Three properties to assert:

role:master on valkey-0.
connected_slaves matches replica.replicas from helm-values/valkey.yaml.
Every slave reports state=online with lag ≤ replica.minReplicasMaxLag (default 10s).

3. AZ spread

kubectl -n valkey get pods -o jsonpath='{range .items[*]}{.metadata.name}{"\t"}{.spec.nodeName}{"\n"}{end}' | \
  while read p n; do
    az=$(kubectl get node "$n" -o jsonpath='{.metadata.labels.topology\.kubernetes\.io/zone}')
    echo "$p  $az"
  done

With replica.replicas=3 (4 pods total) on a 3-AZ cluster, expect three pods across distinct AZs and the fourth in the AZ with the most spare capacity.

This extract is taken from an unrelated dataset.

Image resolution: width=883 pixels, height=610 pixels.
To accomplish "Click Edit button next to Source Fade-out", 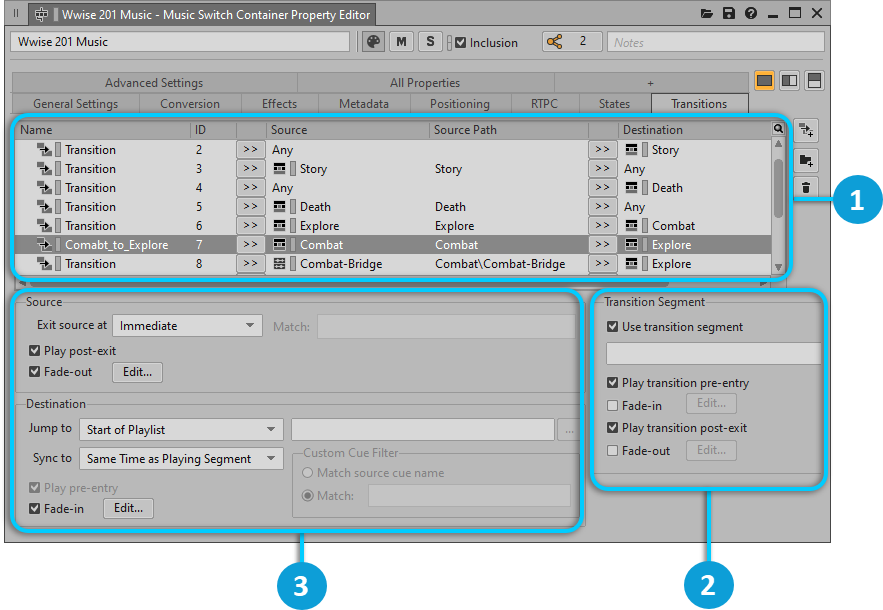I will [x=137, y=372].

The chart's topologySpreadConstraints use whenUnsatisfiable: DoNotSchedule, so any pod failing to find an AZ stays Pending rather than colocating.

4. ServiceMonitor is registered

kubectl -n monitoring get servicemonitor valkey -o yaml | head -30

kube-prometheus-stack discovers any ServiceMonitor whose namespaceSelector matches its release namespace. Confirm Prometheus is scraping :9121:

kubectl -n monitoring port-forward svc/prometheus-kube-prometheus-prometheus 9090:9090 &
curl -s 'http://localhost:9090/api/v1/targets?state=active' | \
  jq '.data.activeTargets[] | select(.labels.job=="valkey") | .health'
# "up" (× number of pods)

Smoke Test

Apply the bundled smoke-test Job, which writes against the primary service and reads back from the load-balanced read service:

kubectl apply -f data-stacks/valkey-on-eks/examples/valkey-replication-smoke.yaml
kubectl -n valkey logs -f job/valkey-smoke

Expected log output:

=== Valkey replication smoke test ===
Write target: valkey.valkey.svc.cluster.local:6379
Read  target: valkey-read.valkey.svc.cluster.local:6379

--- PING primary and read service ---
primary: PONG
read   : PONG

--- WRITE three keys to the primary ---
  SET user:1:profile -> OK
  SET user:42:profile -> OK
  SET user:9999:profile -> OK

--- READ keys back from valkey-read (with brief retry for lag) ---
  GET user:1:profile -> value-for-user:1:profile
  GET user:42:profile -> value-for-user:42:profile
  GET user:9999:profile -> value-for-user:9999:profile

--- Replication health (from primary) ---
role:master
connected_slaves:3
min_slaves_good_slaves:3
slave0:ip=...,state=online,...
slave1:ip=...,state=online,...
slave2:ip=...,state=online,...

smoke test PASSED

The Job retries each read up to five times (1-second backoff) to absorb transient replication lag. If a single GET miss occurs after retries, the Job exits non-zero — that signals a real replication problem worth investigating.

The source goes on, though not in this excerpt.